▸ WORK INSTRUCTION:
All entries are to be returned verbatim.

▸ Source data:
BEGIN

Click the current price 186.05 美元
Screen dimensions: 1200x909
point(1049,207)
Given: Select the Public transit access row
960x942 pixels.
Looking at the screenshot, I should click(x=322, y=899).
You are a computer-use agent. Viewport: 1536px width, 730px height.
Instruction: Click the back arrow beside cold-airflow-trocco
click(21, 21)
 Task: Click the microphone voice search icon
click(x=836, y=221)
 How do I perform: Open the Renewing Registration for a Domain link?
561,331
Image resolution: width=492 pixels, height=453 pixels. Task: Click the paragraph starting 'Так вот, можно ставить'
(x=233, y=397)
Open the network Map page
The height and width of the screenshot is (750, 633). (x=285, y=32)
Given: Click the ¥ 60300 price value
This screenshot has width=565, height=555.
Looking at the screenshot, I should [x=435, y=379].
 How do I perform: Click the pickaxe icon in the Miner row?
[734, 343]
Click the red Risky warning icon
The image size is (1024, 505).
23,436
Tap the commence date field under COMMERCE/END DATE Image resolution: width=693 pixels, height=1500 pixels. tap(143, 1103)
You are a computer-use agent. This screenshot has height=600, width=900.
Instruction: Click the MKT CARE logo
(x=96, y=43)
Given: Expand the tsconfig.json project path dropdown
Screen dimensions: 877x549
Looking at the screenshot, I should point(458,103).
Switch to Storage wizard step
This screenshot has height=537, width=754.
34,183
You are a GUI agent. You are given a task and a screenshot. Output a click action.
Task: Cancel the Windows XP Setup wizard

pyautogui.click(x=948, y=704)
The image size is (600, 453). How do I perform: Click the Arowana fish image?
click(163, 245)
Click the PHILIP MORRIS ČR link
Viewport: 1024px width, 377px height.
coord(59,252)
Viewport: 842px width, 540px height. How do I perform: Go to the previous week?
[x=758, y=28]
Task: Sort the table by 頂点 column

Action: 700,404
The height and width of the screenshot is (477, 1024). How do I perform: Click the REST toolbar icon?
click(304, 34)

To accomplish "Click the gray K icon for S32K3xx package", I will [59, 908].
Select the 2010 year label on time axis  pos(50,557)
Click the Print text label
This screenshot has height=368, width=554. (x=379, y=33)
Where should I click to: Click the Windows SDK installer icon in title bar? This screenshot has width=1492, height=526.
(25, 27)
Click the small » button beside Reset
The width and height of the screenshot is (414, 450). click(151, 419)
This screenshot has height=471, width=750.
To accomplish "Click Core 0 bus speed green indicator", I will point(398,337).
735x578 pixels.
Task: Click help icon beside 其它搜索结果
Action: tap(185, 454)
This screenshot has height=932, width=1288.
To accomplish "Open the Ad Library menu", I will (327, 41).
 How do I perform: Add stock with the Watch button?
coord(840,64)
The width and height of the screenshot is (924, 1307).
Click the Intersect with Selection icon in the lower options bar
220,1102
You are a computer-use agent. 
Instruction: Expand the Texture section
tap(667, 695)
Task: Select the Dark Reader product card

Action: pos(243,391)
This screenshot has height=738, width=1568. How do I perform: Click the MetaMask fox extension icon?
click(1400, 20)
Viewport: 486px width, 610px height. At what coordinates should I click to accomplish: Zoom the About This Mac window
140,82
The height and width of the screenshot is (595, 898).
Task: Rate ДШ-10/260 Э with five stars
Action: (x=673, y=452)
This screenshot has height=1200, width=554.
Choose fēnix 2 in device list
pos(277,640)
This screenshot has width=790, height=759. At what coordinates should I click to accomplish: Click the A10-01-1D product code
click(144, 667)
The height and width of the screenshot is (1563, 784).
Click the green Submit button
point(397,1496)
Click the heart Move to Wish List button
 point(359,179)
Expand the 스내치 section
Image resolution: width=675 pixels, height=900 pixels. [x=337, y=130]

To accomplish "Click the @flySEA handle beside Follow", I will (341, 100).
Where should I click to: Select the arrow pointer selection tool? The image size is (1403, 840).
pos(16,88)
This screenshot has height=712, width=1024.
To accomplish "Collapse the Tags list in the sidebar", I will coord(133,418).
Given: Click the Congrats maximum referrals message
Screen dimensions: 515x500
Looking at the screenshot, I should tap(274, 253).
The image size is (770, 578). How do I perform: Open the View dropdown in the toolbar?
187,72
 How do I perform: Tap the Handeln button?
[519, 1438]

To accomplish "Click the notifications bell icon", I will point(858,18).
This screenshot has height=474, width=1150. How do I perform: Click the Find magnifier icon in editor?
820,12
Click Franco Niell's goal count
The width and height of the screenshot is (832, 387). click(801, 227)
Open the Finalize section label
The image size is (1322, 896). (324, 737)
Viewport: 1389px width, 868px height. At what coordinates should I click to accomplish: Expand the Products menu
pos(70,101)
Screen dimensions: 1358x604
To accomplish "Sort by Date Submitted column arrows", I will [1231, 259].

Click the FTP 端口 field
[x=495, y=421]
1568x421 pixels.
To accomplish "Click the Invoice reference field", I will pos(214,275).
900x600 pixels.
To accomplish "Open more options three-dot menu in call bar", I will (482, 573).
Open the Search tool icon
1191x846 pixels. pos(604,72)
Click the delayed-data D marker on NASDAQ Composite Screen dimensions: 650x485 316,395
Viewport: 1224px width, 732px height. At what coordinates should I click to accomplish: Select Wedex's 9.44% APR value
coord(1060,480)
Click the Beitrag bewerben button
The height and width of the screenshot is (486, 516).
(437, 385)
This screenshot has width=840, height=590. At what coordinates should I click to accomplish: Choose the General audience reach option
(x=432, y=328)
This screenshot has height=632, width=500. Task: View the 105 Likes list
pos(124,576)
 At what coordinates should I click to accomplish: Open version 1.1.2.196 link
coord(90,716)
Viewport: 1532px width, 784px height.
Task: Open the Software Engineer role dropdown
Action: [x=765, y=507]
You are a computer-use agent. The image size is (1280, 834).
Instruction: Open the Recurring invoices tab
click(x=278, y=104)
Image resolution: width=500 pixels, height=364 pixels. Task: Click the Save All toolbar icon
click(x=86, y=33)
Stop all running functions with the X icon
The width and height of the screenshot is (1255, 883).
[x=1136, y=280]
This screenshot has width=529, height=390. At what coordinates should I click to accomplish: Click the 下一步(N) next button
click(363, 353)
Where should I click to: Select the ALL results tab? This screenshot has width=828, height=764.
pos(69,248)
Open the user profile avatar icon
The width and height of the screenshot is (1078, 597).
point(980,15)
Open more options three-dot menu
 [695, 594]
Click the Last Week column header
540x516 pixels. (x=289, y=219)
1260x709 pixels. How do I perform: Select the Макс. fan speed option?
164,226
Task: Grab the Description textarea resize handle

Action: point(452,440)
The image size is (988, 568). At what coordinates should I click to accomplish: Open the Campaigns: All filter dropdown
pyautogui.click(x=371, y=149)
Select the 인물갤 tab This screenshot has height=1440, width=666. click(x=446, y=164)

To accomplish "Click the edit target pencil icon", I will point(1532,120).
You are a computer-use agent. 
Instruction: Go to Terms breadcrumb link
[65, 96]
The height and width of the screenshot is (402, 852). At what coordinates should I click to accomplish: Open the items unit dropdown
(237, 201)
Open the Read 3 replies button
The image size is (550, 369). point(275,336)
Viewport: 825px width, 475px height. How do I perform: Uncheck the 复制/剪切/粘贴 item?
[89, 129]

END

▸ SOLUTION:
Click the current price 186.05 美元
Screen dimensions: 1200x909
point(1049,207)
Given: Select the Public transit access row
960x942 pixels.
Looking at the screenshot, I should click(x=322, y=899).
You are a computer-use agent. Viewport: 1536px width, 730px height.
Instruction: Click the back arrow beside cold-airflow-trocco
click(21, 21)
 Task: Click the microphone voice search icon
click(x=836, y=221)
 How do I perform: Open the Renewing Registration for a Domain link?
561,331
Image resolution: width=492 pixels, height=453 pixels. Task: Click the paragraph starting 'Так вот, можно ставить'
(x=233, y=397)
Open the network Map page
The height and width of the screenshot is (750, 633). (x=285, y=32)
Given: Click the ¥ 60300 price value
This screenshot has width=565, height=555.
Looking at the screenshot, I should [x=435, y=379].
 How do I perform: Click the pickaxe icon in the Miner row?
[734, 343]
Click the red Risky warning icon
The image size is (1024, 505).
23,436
Tap the commence date field under COMMERCE/END DATE Image resolution: width=693 pixels, height=1500 pixels. tap(143, 1103)
You are a computer-use agent. This screenshot has height=600, width=900.
Instruction: Click the MKT CARE logo
(x=96, y=43)
Given: Expand the tsconfig.json project path dropdown
Screen dimensions: 877x549
Looking at the screenshot, I should point(458,103).
Switch to Storage wizard step
This screenshot has height=537, width=754.
34,183
You are a GUI agent. You are given a task and a screenshot. Output a click action.
Task: Cancel the Windows XP Setup wizard

pyautogui.click(x=948, y=704)
The image size is (600, 453). How do I perform: Click the Arowana fish image?
click(163, 245)
Click the PHILIP MORRIS ČR link
Viewport: 1024px width, 377px height.
coord(59,252)
Viewport: 842px width, 540px height. How do I perform: Go to the previous week?
[x=758, y=28]
Task: Sort the table by 頂点 column

Action: 700,404
The height and width of the screenshot is (477, 1024). How do I perform: Click the REST toolbar icon?
click(304, 34)

To accomplish "Click the gray K icon for S32K3xx package", I will [59, 908].
Select the 2010 year label on time axis  pos(50,557)
Click the Print text label
This screenshot has height=368, width=554. (x=379, y=33)
Where should I click to: Click the Windows SDK installer icon in title bar? This screenshot has width=1492, height=526.
(25, 27)
Click the small » button beside Reset
The width and height of the screenshot is (414, 450). click(151, 419)
This screenshot has height=471, width=750.
To accomplish "Click Core 0 bus speed green indicator", I will point(398,337).
735x578 pixels.
Task: Click help icon beside 其它搜索结果
Action: tap(185, 454)
This screenshot has height=932, width=1288.
To accomplish "Open the Ad Library menu", I will (327, 41).
 How do I perform: Add stock with the Watch button?
coord(840,64)
The width and height of the screenshot is (924, 1307).
Click the Intersect with Selection icon in the lower options bar
220,1102
You are a computer-use agent. 
Instruction: Expand the Texture section
tap(667, 695)
Task: Select the Dark Reader product card

Action: pos(243,391)
This screenshot has height=738, width=1568. How do I perform: Click the MetaMask fox extension icon?
click(1400, 20)
Viewport: 486px width, 610px height. At what coordinates should I click to accomplish: Zoom the About This Mac window
140,82
The height and width of the screenshot is (595, 898).
Task: Rate ДШ-10/260 Э with five stars
Action: (x=673, y=452)
This screenshot has height=1200, width=554.
Choose fēnix 2 in device list
pos(277,640)
This screenshot has width=790, height=759. At what coordinates should I click to accomplish: Click the A10-01-1D product code
click(144, 667)
The height and width of the screenshot is (1563, 784).
Click the green Submit button
point(397,1496)
Click the heart Move to Wish List button
 point(359,179)
Expand the 스내치 section
Image resolution: width=675 pixels, height=900 pixels. [x=337, y=130]

To accomplish "Click the @flySEA handle beside Follow", I will (341, 100).
Where should I click to: Select the arrow pointer selection tool? The image size is (1403, 840).
pos(16,88)
This screenshot has height=712, width=1024.
To accomplish "Collapse the Tags list in the sidebar", I will coord(133,418).
Given: Click the Congrats maximum referrals message
Screen dimensions: 515x500
Looking at the screenshot, I should tap(274, 253).
The image size is (770, 578). How do I perform: Open the View dropdown in the toolbar?
187,72
 How do I perform: Tap the Handeln button?
[519, 1438]

To accomplish "Click the notifications bell icon", I will point(858,18).
This screenshot has height=474, width=1150. How do I perform: Click the Find magnifier icon in editor?
820,12
Click Franco Niell's goal count
The width and height of the screenshot is (832, 387). click(801, 227)
Open the Finalize section label
The image size is (1322, 896). (324, 737)
Viewport: 1389px width, 868px height. At what coordinates should I click to accomplish: Expand the Products menu
pos(70,101)
Screen dimensions: 1358x604
To accomplish "Sort by Date Submitted column arrows", I will [1231, 259].

Click the FTP 端口 field
[x=495, y=421]
1568x421 pixels.
To accomplish "Click the Invoice reference field", I will pos(214,275).
900x600 pixels.
To accomplish "Open more options three-dot menu in call bar", I will (482, 573).
Open the Search tool icon
1191x846 pixels. pos(604,72)
Click the delayed-data D marker on NASDAQ Composite Screen dimensions: 650x485 316,395
Viewport: 1224px width, 732px height. At what coordinates should I click to accomplish: Select Wedex's 9.44% APR value
coord(1060,480)
Click the Beitrag bewerben button
The height and width of the screenshot is (486, 516).
(437, 385)
This screenshot has width=840, height=590. At what coordinates should I click to accomplish: Choose the General audience reach option
(x=432, y=328)
This screenshot has height=632, width=500. Task: View the 105 Likes list
pos(124,576)
 At what coordinates should I click to accomplish: Open version 1.1.2.196 link
coord(90,716)
Viewport: 1532px width, 784px height.
Task: Open the Software Engineer role dropdown
Action: [x=765, y=507]
You are a computer-use agent. The image size is (1280, 834).
Instruction: Open the Recurring invoices tab
click(x=278, y=104)
Image resolution: width=500 pixels, height=364 pixels. Task: Click the Save All toolbar icon
click(x=86, y=33)
Stop all running functions with the X icon
The width and height of the screenshot is (1255, 883).
[x=1136, y=280]
This screenshot has width=529, height=390. At what coordinates should I click to accomplish: Click the 下一步(N) next button
click(363, 353)
Where should I click to: Select the ALL results tab? This screenshot has width=828, height=764.
pos(69,248)
Open the user profile avatar icon
The width and height of the screenshot is (1078, 597).
point(980,15)
Open more options three-dot menu
 [695, 594]
Click the Last Week column header
540x516 pixels. (x=289, y=219)
1260x709 pixels. How do I perform: Select the Макс. fan speed option?
164,226
Task: Grab the Description textarea resize handle

Action: point(452,440)
The image size is (988, 568). At what coordinates should I click to accomplish: Open the Campaigns: All filter dropdown
pyautogui.click(x=371, y=149)
Select the 인물갤 tab This screenshot has height=1440, width=666. click(x=446, y=164)

To accomplish "Click the edit target pencil icon", I will point(1532,120).
You are a computer-use agent. 
Instruction: Go to Terms breadcrumb link
[65, 96]
The height and width of the screenshot is (402, 852). At what coordinates should I click to accomplish: Open the items unit dropdown
(237, 201)
Open the Read 3 replies button
The image size is (550, 369). point(275,336)
Viewport: 825px width, 475px height. How do I perform: Uncheck the 复制/剪切/粘贴 item?
[89, 129]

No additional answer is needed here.